An Introduction To WordPress Attachment Pages

Attachment pages are not very well known or understood in WordPress. Each item you upload through WordPress – be it image, audio, video or anything else – can have its own page with content, just like any other post. By making sure your attachment pages are well-formed, and contain relevant information, you can add some depth to your website and even increase your SEO score in the process.

In addition, attachment pages allow users to comment on images which may be great for media-related professions. In this article I’ll tell you a little bit about this relatively obscure page type and how you can add it to your theme using a bit of code.

Understanding Attachments

If you use WordPress but you aren’t into development it may surprise you that uploaded images are stored exactly the same way as posts – in fact, they are posts, just like pages.

What differentiates pages, posts, images and custom post types is the post_type attribute they have in the database. Posts have a post type of ‘post’ (hence the naming confusion), pages have a post type of ‘page’ and attachments have a post type ‘attachment’.

The reason that attachments are stored as posts is quite obvious, once you think about it. An uploaded image has a title, an author, a publication date and so on – data used by regular posts as well. In fact, the only additional bit of information is just the image location. This is conveniently stored in the post meta table.

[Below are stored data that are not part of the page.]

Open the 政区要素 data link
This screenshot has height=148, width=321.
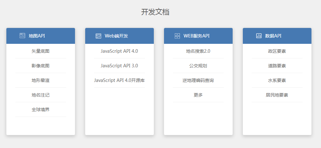(277, 51)
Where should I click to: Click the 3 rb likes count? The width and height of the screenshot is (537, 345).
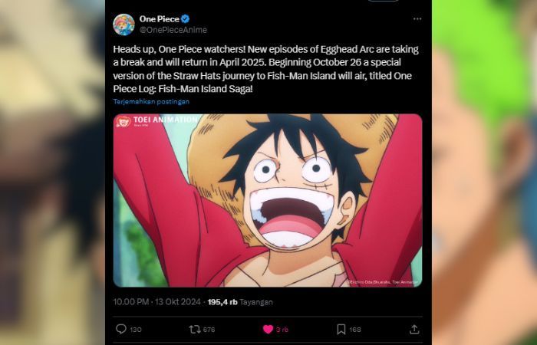tap(282, 330)
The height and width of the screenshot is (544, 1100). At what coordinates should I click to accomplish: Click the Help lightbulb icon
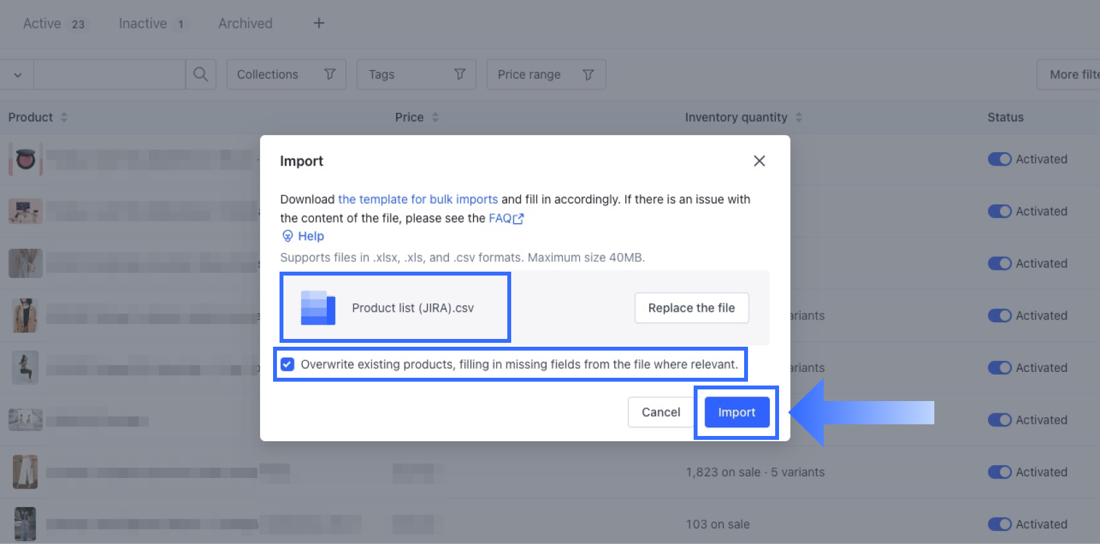point(288,236)
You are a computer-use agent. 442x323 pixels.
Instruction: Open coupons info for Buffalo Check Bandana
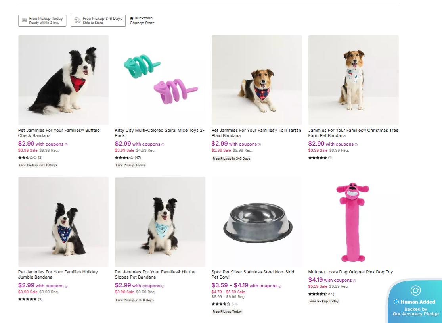pyautogui.click(x=65, y=144)
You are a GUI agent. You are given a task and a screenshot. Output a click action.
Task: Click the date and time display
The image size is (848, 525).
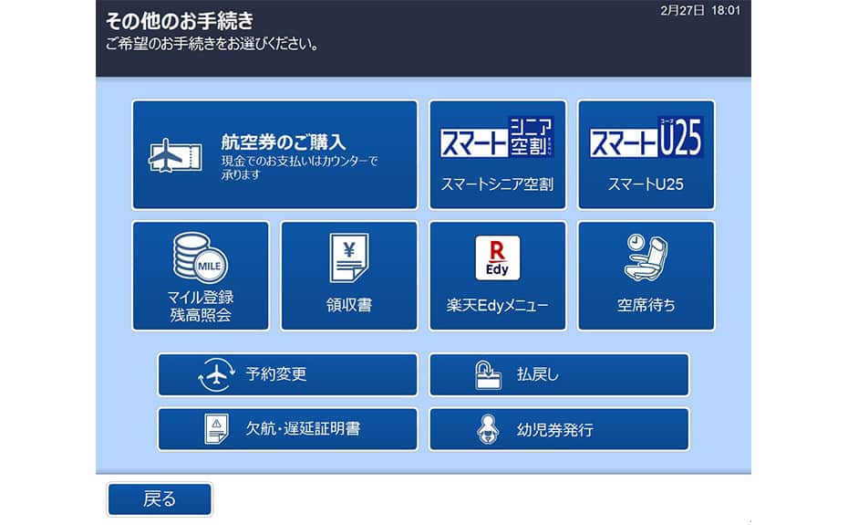click(699, 10)
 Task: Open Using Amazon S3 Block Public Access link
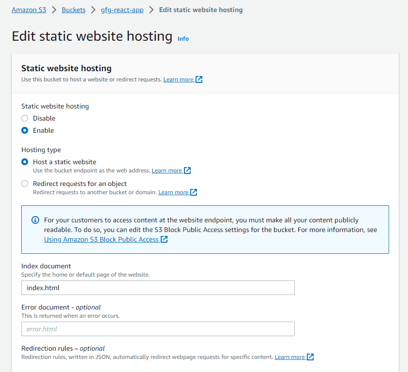[x=101, y=239]
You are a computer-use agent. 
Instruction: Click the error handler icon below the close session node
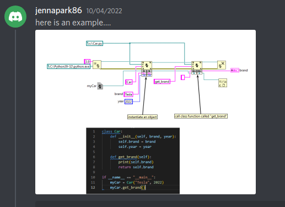(x=223, y=83)
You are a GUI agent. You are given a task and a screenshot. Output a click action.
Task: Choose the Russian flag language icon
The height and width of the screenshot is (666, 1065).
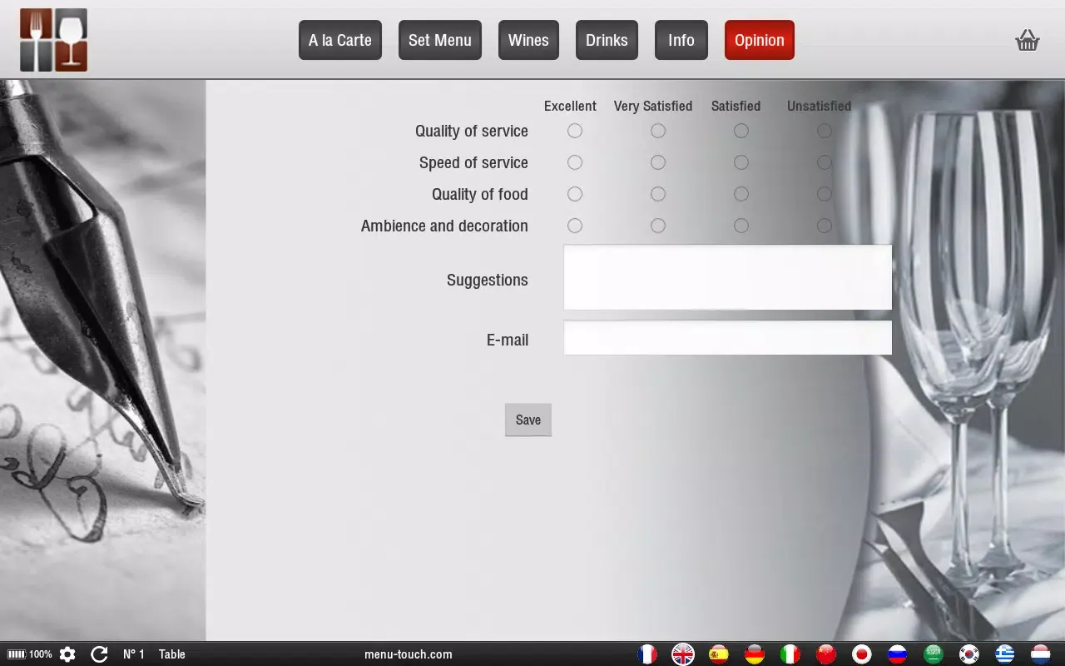pyautogui.click(x=897, y=654)
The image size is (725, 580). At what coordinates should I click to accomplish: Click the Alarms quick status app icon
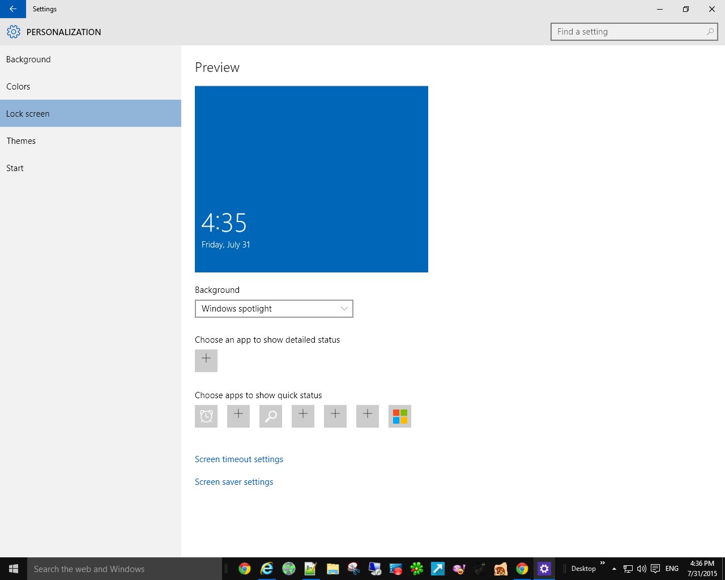[x=206, y=416]
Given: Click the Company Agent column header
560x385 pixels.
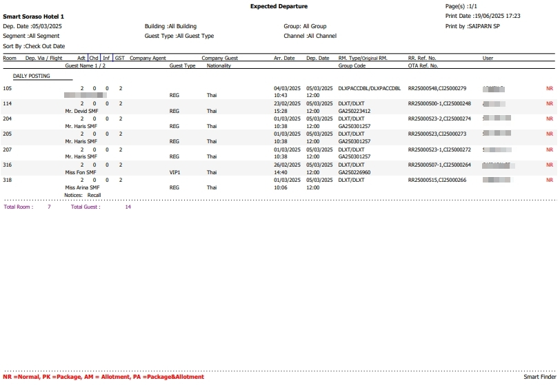Looking at the screenshot, I should (x=148, y=58).
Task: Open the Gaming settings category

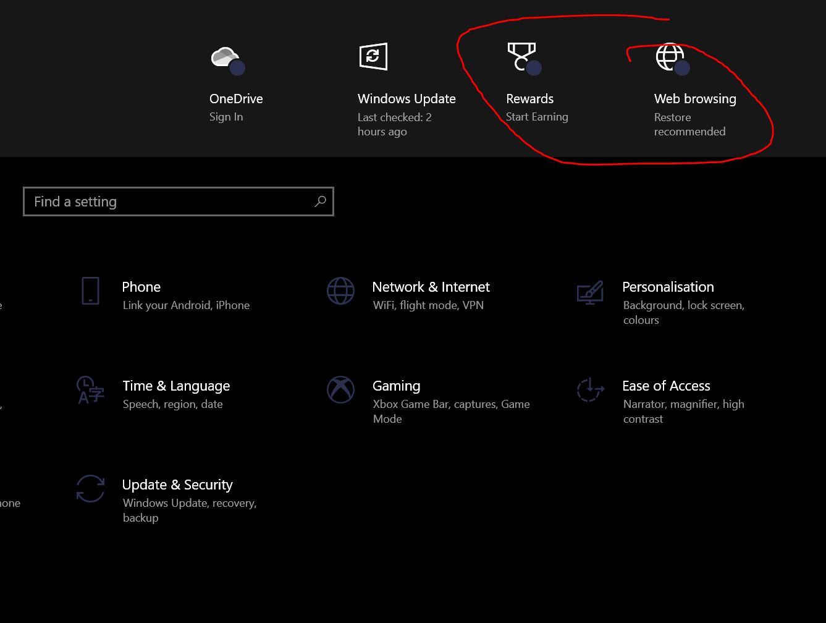Action: 397,386
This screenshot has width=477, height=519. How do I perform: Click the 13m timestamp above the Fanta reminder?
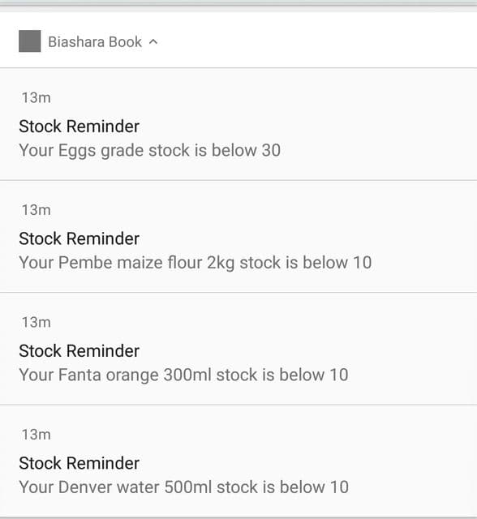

As a result, an attachment page is nothing more than a single page for an attachment. Just like a post page shows a single post, a static page shows a single page; an attachment page shows a single attachment.

An Example Attachment Page

The upcoming beautiful Twenty Fifteen theme has a great example of an attachment page.

When I uploaded this image I filled out the title, the caption, the description and the alt text. These are all used on this page very well. Note the inclusion of the image size in the post footer, a great addition!

Does My Theme Have An Attachment Page?

The answer to this question is yes and no. First of all, let’s take a look at how you can get to an attachment page.

In any old post, add an image and make sure to select “Attachment Page” in the link to dropdown. Update or publish your post and visit it in the front end. By clicking the image in the post you’ll be taken to an attachment page. It may not look good (depending on your theme) but it is an attachment page.

To understand why this is so, let’s learn a bit about template files. WordPress uses the template hierarchy to determine which file is used when a specific page is visited. Your front page probably uses index.php if it shows a list of posts; pages use page.php; single posts use single.php and so on.

It is called a hierarchy because there is a set hierarchical order in which the correct file is chosen. For example, let’s say you visit the tag archive for your “music” tag. WordPress looks for a tag-music.php file. If it doesn’t exist it looks for tag.php. If that doesn’t exist it uses archive.php. Eventually it falls back to index.php which is a required file so it always exists.

What this boils down to is that index.php is used whenever files further up in the template aren’t defined. Theme authors are used to single pages, archives, 404 pages and such but many forget about our friend the archive page. They forget to implement it and thus index.php is used.

if this is unintentional and the index.php file is not built to handle images, well, you may get some weird-looking attachment pages. If the theme author has implemented attachment.php or has built index.php that is mindful of attachments, your attachment page will look fine.

How Do I Create An Attachment Page?

If your theme doesn’t already have an attachment.php file you’ll need to create it.

If it is a theme created just for you, go ahead and add the file now. If however, you are using a third party theme you downloaded or installed from the repository, you should create a child theme. Child themes are used to extend existing themes without editing the original files. Once you’ve added a child theme (it’s super simple), create an attachment.php file in it.

Find the single.php file in your theme, copy the whole content and paste into the attachment page file you just created. In 70% of the themes out there this should be enough.

In a large portion of the remainder, you may want to delete some single post specific things. In some other cases, due to the way your single post page works, this may still not work as expected. If this so, try using the content of page.php instead.

The Benefits Of Attachment Pages

First of all, attachment pages exist on your site whether users visit them or not. This means that they could potentially be discovered by search engines. Why not make them both search engine and user friendly, just in case? By choosing relevant images for your content, writing nice captions and image descriptions you can add that much more relevant content to your site, increasing your SEO standing while providing more for your users to do.

Since attachments are posts they also have their own comments. If you’d like your users to interact with your images, attachment pages are a great place to do this. This is especially relevant for photographers, artists or musicians.

As a WordPress developer for me the attachment page is also a way of judging whether a theme developer takes his/her theme seriously. If the attachment page shows the same care and attention to detail as other pages it is an good indicator of a decent theme.